Patrick McHenry, US Congressman opposite the SEC’s view, saying the only reason Gensler would be against spot BTC ETFs is “if he wants to kill crypto” in America.
Ripple’s Victory Effect
A groundbreaking event for the entire cryptocurrency space was Ripple’s recent court victory against the SEC. An American judge ruled in favor of the enterprise blockchain provider in mid-July, stating that most XRP sales do not constitute securities transactions.
The regulator filed its lawsuit against Ripple over three years ago, alleging that the entity’s native token should be treated as a security, similar to bonds or stocks, and therefore should be subject to regulation of the SEC. Interestingly, Gensler has claimed for the past few years that the only digital currency with commodity status is bitcoin.
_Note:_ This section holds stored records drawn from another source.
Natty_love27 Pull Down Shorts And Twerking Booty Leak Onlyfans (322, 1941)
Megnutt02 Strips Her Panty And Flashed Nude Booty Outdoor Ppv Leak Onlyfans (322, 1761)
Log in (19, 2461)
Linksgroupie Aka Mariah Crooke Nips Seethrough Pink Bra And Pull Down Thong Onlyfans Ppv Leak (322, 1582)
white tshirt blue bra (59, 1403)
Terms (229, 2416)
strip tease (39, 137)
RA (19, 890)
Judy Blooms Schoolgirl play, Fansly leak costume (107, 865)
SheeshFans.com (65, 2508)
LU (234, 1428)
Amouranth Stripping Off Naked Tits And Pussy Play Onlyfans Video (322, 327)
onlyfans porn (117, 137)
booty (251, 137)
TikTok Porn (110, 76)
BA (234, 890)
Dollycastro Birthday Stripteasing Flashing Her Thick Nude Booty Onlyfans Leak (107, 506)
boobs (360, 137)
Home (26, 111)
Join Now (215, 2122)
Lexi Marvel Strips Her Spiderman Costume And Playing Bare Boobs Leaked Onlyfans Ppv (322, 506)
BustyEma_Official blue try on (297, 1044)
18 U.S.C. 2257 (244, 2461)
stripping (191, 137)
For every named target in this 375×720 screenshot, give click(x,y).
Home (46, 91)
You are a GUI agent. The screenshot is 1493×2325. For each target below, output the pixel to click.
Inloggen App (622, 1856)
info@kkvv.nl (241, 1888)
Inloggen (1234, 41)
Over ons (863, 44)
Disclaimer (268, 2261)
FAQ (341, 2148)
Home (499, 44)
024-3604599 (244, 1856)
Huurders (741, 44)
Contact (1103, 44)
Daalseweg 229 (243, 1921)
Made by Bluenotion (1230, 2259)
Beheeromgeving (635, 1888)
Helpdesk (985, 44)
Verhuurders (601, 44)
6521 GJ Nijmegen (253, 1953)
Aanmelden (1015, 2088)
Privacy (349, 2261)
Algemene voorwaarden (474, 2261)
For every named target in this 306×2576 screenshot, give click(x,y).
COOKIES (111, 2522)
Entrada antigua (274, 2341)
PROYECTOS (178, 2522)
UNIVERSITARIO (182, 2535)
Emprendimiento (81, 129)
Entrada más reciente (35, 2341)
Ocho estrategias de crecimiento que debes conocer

Representative Ritchie Torres wrote a letter a few days after Ripple’s historic victory, affirming that the SEC (during the reign of Chairman Gensler) did not issue “a single rule on crypto assets, or give clear guidelines”. He also asked if the watchdog would end its war on the industry after its loss in court.
Senator Lummis once again spoke on the subject, notice that the outcome of the Ripple vs. SEC legal battle “reinforced the need for Congress to create a regulatory framework for crypto assets.” She pointed to the bill, introduced by her and Senator Kirsten Gillibrand, which seeks to categorize most digital currencies as commodities (or in the same bracket as gold, silver, oil and gas). natural).
Finally, US Representative Dusty Johnson argued in a recent statement that Gensler’s “consistent efforts to project an air of certainty” in the crypto industry and to emphasize that nearly every digital asset is a security were tested by the outcome of the case against Ripple.
Lawmakers believe the court’s decision was a double-edged sword because it hurt Gensler’s approach to the industry and created even greater confusion. He concluded that the only solution to this problem is the implementation of crypto legislation from Congress.